Best Practices

Pro Tips

Get Better Accuracy

  1. Use high-quality scans
    • 300 DPI or higher
    • Good contrast
    • Straight/not skewed
  2. Choose the right engine
    • doctr: Best for typed/printed text (fastest)
    • tesseract: Better for mixed print/handwriting
    • paddle: Specialized for complex layouts, tables
  3. Enable table extraction for forms/spreadsheets
{
  "features": {
    "tables": {
      "format": "csv"
    }
  }
}

Working with Large Files

Option 1: Webhook (Recommended)

{
  "document_url": "https://...",
  "callback_url": "https://your-app.com/ocr-complete",
  "features": { "embed": {} }
}

We POST results when done - no need to poll!

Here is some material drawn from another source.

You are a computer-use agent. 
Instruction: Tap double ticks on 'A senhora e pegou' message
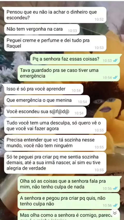[115, 205]
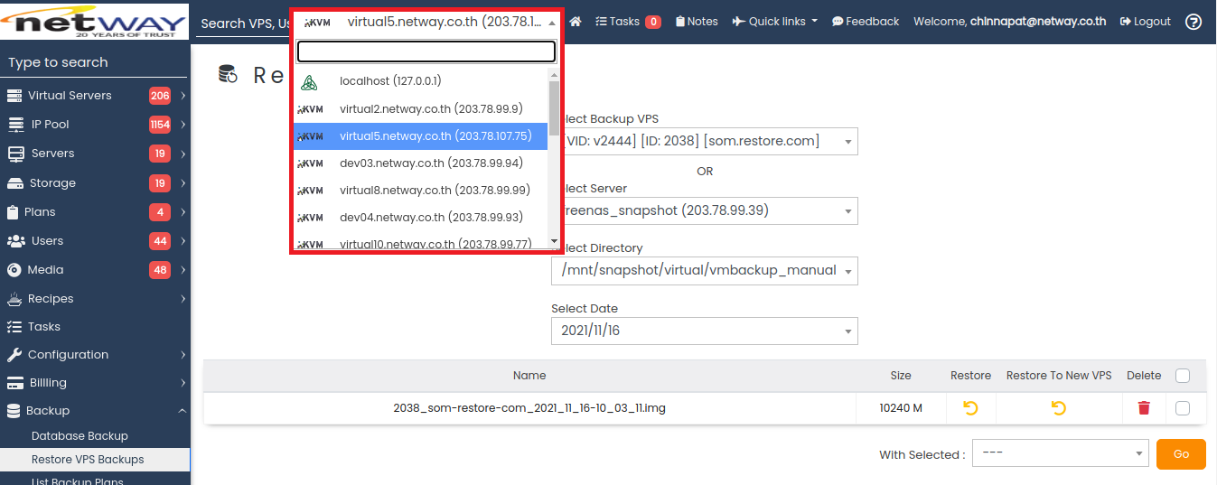Click the server list dropdown scrollbar

tap(554, 108)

Option 2: Polling with Backoff

# Check every minute for first 5 minutes
# Then every 5 minutes
# Timeout after 1 hour

RETRIES=0
MAX_RETRIES=20

while [ $RETRIES -lt $MAX_RETRIES ]; do
  STATUS=$(curl -s https://api.case.dev/ocr/v1/$JOB_ID \
    -H "Authorization: Bearer sk_case_..." | jq -r '.status')

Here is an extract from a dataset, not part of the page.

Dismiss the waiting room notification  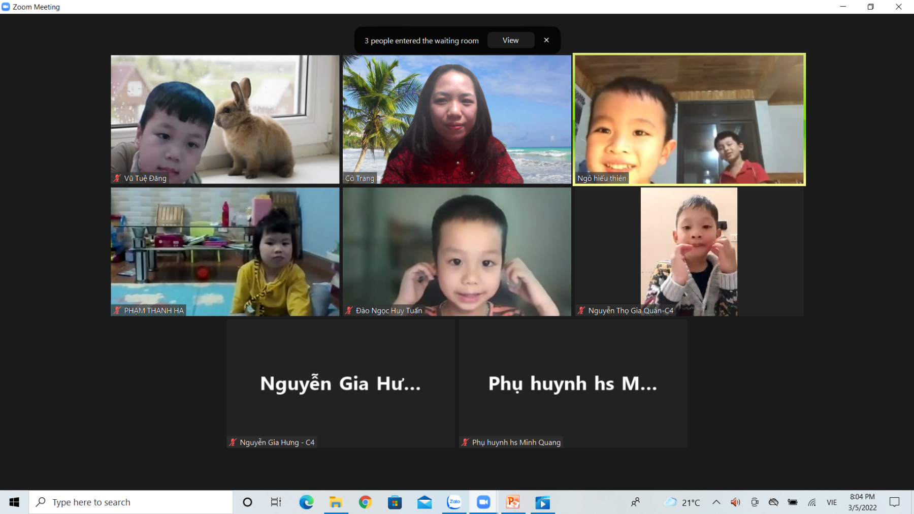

  if [ "$STATUS" = "completed" ]; then
    break
  fi

  # Progressive backoff
  if [ $RETRIES -lt 5 ]; then
    sleep 60  # 1 minute for first 5 checks
  else
    sleep 300 # 5 minutes after that
  fi

  RETRIES=$((RETRIES + 1))
done

Cost Optimization

  1. Batch similar documents together (parallel processing)
  2. Use appropriate engine - simpler engines are faster/cheaper
  3. Skip features you don't need (tables, forms slow it down)
  4. Cache results - don't reprocess the same document

Common Issues & Solutions

Issue: "Failed to download document"

Cause: URL not accessible Solution:

  • Verify URL is publicly accessible
  • Use S3 presigned URLs if file is private
  • Or use s3:// URLs (we handle presigning)

Issue: Poor text accuracy

Cause: Low quality scan, handwriting, or wrong engine Solution:

  • Try different engine (tesseract for handwriting)
  • Improve scan quality (300+ DPI)
  • Check original image quality
  • Review confidence score in results

Issue: Tables not extracted correctly

Cause: Complex table layouts Solution:

  • Use paddle engine (better for tables)
  • Enable table features explicitly
  • Consider manual review for critical tables

Issue: Processing takes too long

Cause: Large document or complex layout Solution:

  • Use webhooks instead of polling
  • Split very large documents (500+ pages)
  • Check chunks_processing to see progress

Best Practices

Before Processing

  1. Verify document quality - view the PDF/image first
  2. Check file size - under 500MB recommended
  3. Test with small sample before processing hundreds of pages
  4. Choose appropriate engine based on document type

During Processing

  1. Use webhooks for documents over 50 pages
  2. Poll every 30-60 seconds (not more frequently)
  3. Monitor chunks progress to estimate completion time
  4. Implement timeout logic (30 minutes for very large files)

After Completion

  1. Check confidence score - below 0.85 needs manual review
  2. Verify critical information - dates, names, numbers
  3. Download searchable PDF for easier review/sharing
  4. Store results - OCR is expensive, don't reprocess

Advanced Features

Table Extraction

Get tables as structured data:

{
  "document_url": "https://storage.com/financial-records.pdf",
  "engine": "paddle",
  "features": {
    "tables": {
      "format": "csv",
      "include_headers": true,
      "preserve_formatting": true
    }
  }
}

Results include CSV files for each detected table.

Form Field Detection

Extract form fields and values:

{
  "document_url": "https://storage.com/intake-form.pdf",
  "engine": "paddle",
  "features": {
    "forms": {
      "extract_checkboxes": true,
      "extract_signatures": true
    }
  }
}

Results include field names and values as JSON.

Searchable PDF Generation

Convert scans into searchable PDFs:

{
  "document_url": "https://storage.com/scanned-contract.pdf",
  "features": {
    "embed": {
      "preserve_images": true,
      "font": "Arial",
      "font_size": "auto"
    }
  }
}

Download from links.searchable_pdf - looks identical but now searchable!


Use Cases

Discovery Documents

  • OCR scanned exhibits
  • Generate searchable PDFs for review
  • Extract text for keyword search
  • Feed to LLM for analysis

Medical Records

  • Digitize handwritten doctor notes
  • Extract vital signs from charts
  • Parse medication lists from forms
  • Enable semantic search across records

Depositions

  • Convert scanned transcripts to searchable text
  • Extract Q&A format automatically
  • Index for quick reference
  • Analyze with LLMs

Contracts

  • Digitize old paper contracts
  • Extract clauses and terms
  • Compare versions
  • Search across document library